Currently, most architectures have a fast LEA, and the default "Athlon" option lines up with this.  Of the Intel architectures, the speed slows down on COREAVX onwards (COREI is fine), so I added a new COREX (for 10th generation Core) option between ZEN2 and ZEN3 to mark the point where LEA is fast again (its 16-bit version is also fast, unlike Zen 3).

In the meantime I'll be looking at the benchmarking code that Stefan provided to see if it can and should be integrated.

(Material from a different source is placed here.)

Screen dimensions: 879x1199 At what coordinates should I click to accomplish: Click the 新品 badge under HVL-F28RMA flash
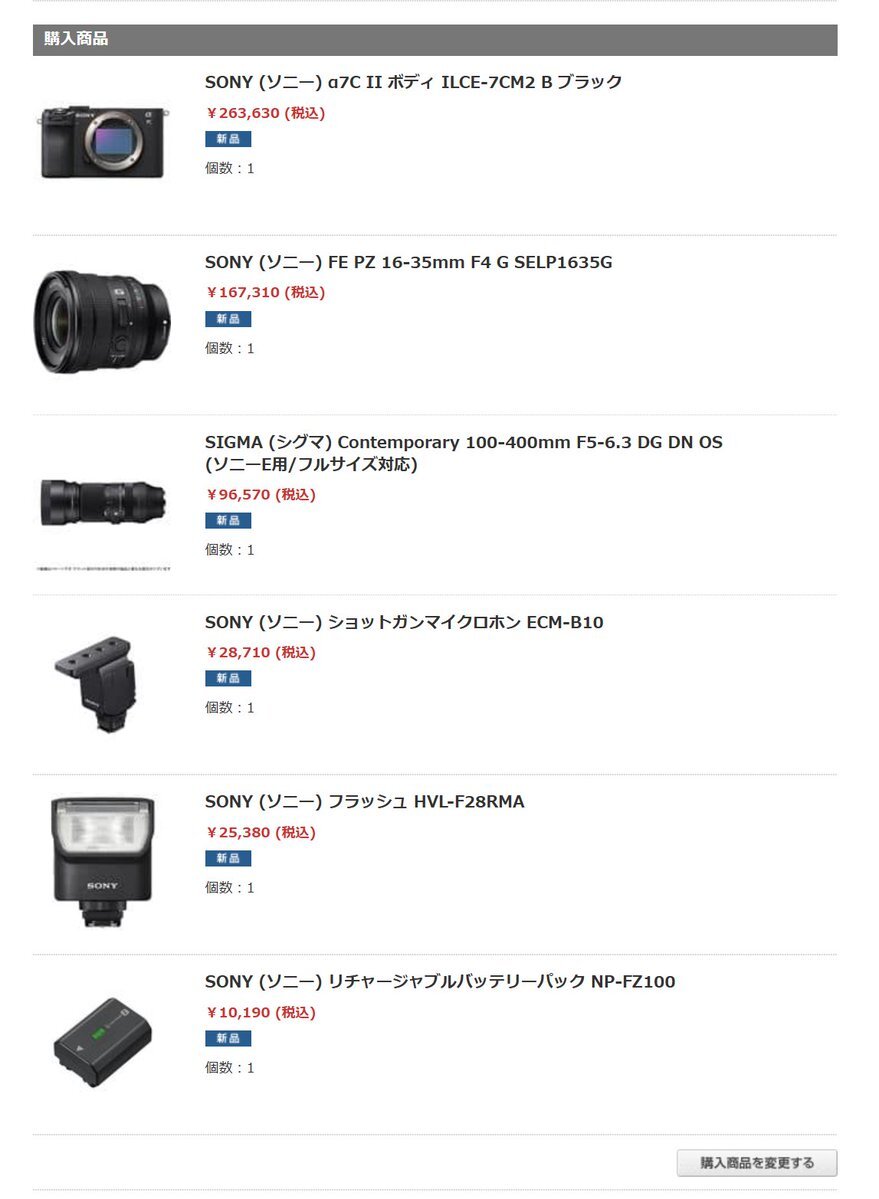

Thanks again everyone for the results you're giving.

Kit

P.S. In regards to parallelisation in having LEA instructions running alongside other arithmetic/logical operations, that will be an interesting field of research.  At the very least, the post-peephole stage can change ADD or SUB into a LEA if using an AGU over an ALU appears to give a micro-optimisation.  It also benefits hyperthreading, as the ALUs tend to be very heavily used, while AGUs tend to be used one at a time.

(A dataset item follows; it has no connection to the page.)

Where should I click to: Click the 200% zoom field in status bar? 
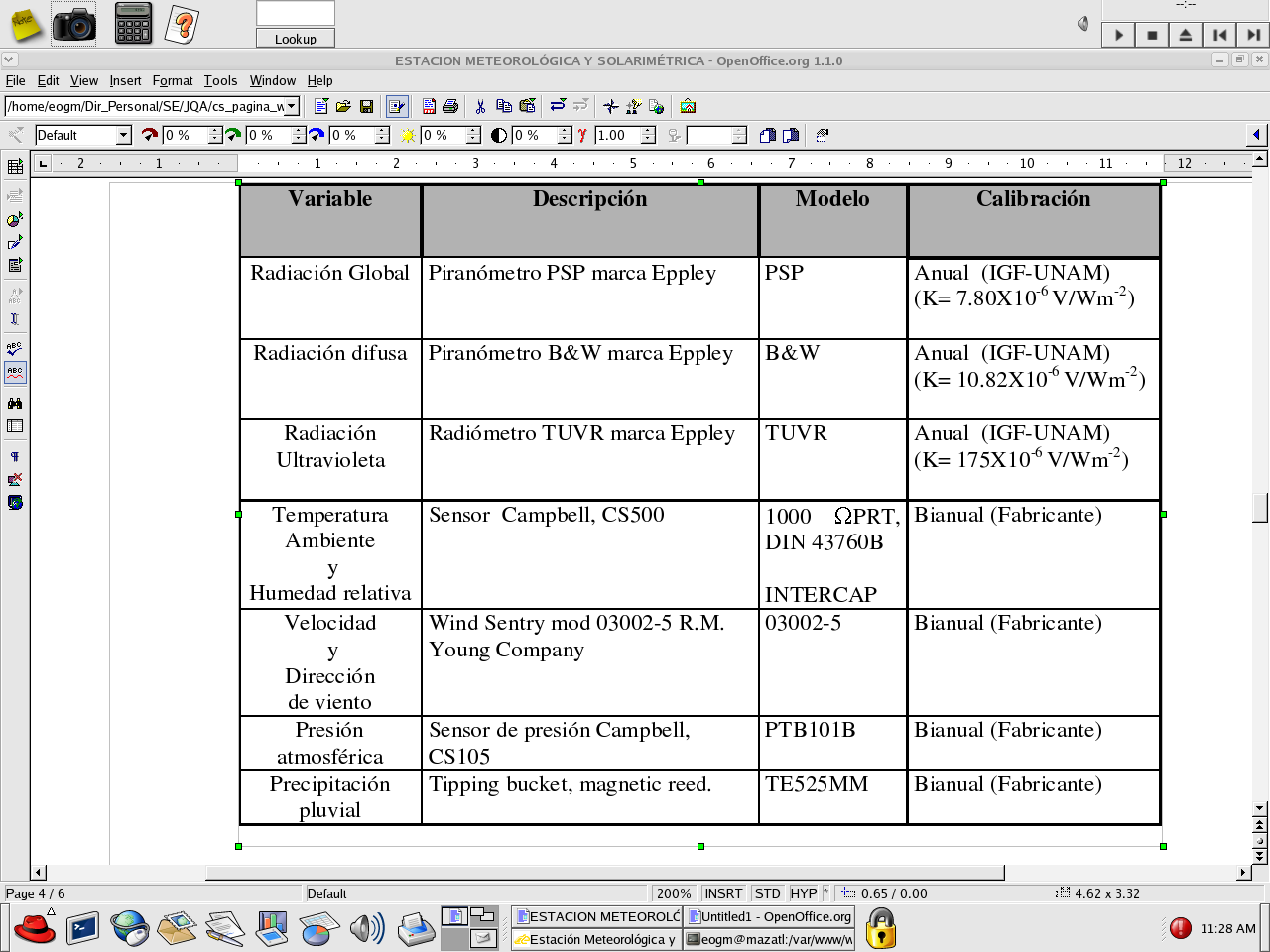pyautogui.click(x=673, y=893)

On 10/10/2023 11:54, Tomas Hajny via fpc-devel wrote:
On 2023-10-10 12:19, Marco van de Voort via fpc-devel wrote:
Op 10-10-2023 om 11:13 schreef J. Gareth Moreton via fpc-devel:
Thanks Tomas,

Nothing is broken, but the timing measurement isn't precise enough.

Normally I have a much higher iteration count (e.g. 1,000,000), but I had reduced it to 10,000 because, coupled with the 1,000 iterations in the subroutines themselves, would have led to 1,000,000,000 passes and hence would take in the region of five to ten minutes to complete for a 16 MHz 386, for example.  Rika's suggestion of running as many iterations as needed until, say, 5 seconds elapses, would help but the timing measurements would cause a lot of latency and will be imprecise on very slow routines.  Still, let's see if 100,000 gives better results for you.

I had the same problem, and now it is stable  Ryzen 5700X (ZEN3)

   Pascal control case: 0.7 ns/call
 Using LEA instruction: 0.4 ns/call
Using ADD instructions: 0.7 ns/call

Indeed, it's much more consistent now, attached a new log for both 32-bit and 64-bit versions from the Intel machine with Windows. Apparently, ADD is still somewhat faster on such "newer" Intel machines (at least if not considering the potential parallelism of LEA discussed previously). I can try this version on my AMD machines later tonight if considered useful - please, let me know which results would be relevant for you in that case (out of the ancient AMD DX4, only slightly less ancient AMD Athlon 1 GHz and the still rather reasonable AMD A9).